Extracted records -
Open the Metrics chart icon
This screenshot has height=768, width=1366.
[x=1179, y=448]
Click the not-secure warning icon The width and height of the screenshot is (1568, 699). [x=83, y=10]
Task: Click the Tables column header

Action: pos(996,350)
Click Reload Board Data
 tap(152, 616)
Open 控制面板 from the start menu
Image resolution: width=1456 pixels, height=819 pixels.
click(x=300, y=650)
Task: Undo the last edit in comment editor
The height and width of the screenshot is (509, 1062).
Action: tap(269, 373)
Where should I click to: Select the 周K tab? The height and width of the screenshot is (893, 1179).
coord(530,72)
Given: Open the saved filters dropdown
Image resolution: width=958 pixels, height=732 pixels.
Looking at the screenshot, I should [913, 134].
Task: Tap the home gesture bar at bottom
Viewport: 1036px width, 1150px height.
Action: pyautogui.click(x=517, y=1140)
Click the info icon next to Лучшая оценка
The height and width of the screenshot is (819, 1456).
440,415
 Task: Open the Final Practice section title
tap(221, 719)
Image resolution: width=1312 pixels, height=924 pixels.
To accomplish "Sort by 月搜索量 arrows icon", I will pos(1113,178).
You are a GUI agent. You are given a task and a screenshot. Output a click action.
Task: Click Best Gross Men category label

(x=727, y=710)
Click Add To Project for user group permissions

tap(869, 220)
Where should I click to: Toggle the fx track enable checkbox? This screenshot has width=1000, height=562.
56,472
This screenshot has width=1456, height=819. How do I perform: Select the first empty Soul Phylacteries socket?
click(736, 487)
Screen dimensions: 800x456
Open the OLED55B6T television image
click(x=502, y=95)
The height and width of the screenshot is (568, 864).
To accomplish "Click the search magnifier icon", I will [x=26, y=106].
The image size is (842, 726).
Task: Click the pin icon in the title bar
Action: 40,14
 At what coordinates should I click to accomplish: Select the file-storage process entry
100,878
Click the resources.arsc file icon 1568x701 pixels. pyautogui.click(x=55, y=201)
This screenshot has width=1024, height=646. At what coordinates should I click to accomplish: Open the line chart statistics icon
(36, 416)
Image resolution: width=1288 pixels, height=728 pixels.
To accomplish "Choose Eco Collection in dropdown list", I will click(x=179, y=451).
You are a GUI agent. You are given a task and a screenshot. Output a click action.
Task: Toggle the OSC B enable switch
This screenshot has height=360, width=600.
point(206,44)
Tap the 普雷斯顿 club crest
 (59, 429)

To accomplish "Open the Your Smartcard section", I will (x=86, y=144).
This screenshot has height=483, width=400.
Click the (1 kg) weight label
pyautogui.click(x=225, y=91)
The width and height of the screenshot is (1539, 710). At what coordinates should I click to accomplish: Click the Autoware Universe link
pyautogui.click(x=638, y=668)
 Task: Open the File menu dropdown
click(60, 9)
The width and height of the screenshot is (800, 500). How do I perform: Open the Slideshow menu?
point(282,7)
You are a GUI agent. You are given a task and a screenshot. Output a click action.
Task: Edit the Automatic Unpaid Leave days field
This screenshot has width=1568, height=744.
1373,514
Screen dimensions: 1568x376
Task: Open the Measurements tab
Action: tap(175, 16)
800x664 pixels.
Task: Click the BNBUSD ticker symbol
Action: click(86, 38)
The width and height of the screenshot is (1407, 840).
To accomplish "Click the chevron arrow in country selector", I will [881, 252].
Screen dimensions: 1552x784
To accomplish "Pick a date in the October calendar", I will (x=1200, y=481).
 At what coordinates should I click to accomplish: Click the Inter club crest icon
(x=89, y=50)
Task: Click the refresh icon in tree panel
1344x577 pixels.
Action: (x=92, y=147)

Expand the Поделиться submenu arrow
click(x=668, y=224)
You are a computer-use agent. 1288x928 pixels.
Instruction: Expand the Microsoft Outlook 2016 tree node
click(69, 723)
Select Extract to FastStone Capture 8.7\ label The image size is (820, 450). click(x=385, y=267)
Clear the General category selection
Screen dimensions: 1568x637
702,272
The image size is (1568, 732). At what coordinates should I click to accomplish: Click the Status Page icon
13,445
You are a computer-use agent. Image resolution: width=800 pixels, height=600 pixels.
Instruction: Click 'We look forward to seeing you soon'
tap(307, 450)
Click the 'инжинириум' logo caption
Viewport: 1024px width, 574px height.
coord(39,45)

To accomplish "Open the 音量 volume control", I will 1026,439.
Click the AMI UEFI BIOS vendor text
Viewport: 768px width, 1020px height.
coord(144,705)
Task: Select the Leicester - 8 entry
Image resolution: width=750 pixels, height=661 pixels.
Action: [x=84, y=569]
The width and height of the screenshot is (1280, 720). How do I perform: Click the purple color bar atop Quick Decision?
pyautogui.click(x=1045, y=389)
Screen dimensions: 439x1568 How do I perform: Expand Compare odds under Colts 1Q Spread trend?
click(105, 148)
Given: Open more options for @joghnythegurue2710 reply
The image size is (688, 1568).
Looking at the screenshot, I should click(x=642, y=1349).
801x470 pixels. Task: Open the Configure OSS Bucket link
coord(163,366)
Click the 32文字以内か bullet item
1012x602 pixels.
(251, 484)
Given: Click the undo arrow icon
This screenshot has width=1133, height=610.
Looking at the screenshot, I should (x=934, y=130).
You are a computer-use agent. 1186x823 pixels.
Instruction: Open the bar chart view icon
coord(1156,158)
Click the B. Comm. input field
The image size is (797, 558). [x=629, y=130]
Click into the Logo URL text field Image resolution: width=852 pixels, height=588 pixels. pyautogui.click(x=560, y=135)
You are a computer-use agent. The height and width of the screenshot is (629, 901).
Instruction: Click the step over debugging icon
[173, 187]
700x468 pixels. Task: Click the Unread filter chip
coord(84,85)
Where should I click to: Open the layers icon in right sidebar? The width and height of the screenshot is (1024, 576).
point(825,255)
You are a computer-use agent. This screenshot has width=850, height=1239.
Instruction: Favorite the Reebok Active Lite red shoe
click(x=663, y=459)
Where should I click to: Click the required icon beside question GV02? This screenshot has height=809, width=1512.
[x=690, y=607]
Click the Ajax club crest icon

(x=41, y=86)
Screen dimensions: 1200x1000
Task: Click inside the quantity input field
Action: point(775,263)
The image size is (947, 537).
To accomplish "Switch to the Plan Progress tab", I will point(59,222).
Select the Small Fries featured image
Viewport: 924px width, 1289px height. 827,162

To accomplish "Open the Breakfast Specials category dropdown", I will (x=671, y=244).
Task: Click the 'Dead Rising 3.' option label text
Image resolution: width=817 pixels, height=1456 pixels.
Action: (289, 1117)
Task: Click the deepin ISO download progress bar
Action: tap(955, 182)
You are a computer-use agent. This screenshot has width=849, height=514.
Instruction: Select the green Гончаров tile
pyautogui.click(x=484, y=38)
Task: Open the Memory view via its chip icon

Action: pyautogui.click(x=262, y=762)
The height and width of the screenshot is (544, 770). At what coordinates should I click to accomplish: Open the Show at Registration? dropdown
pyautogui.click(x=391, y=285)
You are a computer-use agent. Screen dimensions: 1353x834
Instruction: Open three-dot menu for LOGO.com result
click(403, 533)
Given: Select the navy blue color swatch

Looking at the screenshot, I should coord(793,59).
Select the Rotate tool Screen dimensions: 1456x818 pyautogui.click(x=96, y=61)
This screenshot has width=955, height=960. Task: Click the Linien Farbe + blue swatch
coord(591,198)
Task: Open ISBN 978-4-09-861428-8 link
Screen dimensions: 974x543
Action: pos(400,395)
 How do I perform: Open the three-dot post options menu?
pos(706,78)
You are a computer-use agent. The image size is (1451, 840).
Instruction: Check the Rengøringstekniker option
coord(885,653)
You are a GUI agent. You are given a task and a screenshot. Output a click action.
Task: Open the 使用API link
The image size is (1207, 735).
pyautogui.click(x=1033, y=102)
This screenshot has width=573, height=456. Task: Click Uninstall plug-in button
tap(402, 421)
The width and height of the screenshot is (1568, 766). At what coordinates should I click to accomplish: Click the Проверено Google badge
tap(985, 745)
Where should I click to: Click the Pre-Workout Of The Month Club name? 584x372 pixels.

What the exercise asks -
Answer with an exact copy of the lines from the one containing "This screenshot has width=955, height=960." through the end of the entries above, leaving out everything before.

Reply to the exercise -
This screenshot has width=955, height=960. Task: Click the Linien Farbe + blue swatch
coord(591,198)
Task: Open ISBN 978-4-09-861428-8 link
Screen dimensions: 974x543
Action: pos(400,395)
 How do I perform: Open the three-dot post options menu?
pos(706,78)
You are a computer-use agent. The image size is (1451, 840).
Instruction: Check the Rengøringstekniker option
coord(885,653)
You are a GUI agent. You are given a task and a screenshot. Output a click action.
Task: Open the 使用API link
The image size is (1207, 735).
pyautogui.click(x=1033, y=102)
This screenshot has width=573, height=456. Task: Click Uninstall plug-in button
tap(402, 421)
The width and height of the screenshot is (1568, 766). At what coordinates should I click to accomplish: Click the Проверено Google badge
tap(985, 745)
Where should I click to: Click the Pre-Workout Of The Month Club name? 584x372 pixels.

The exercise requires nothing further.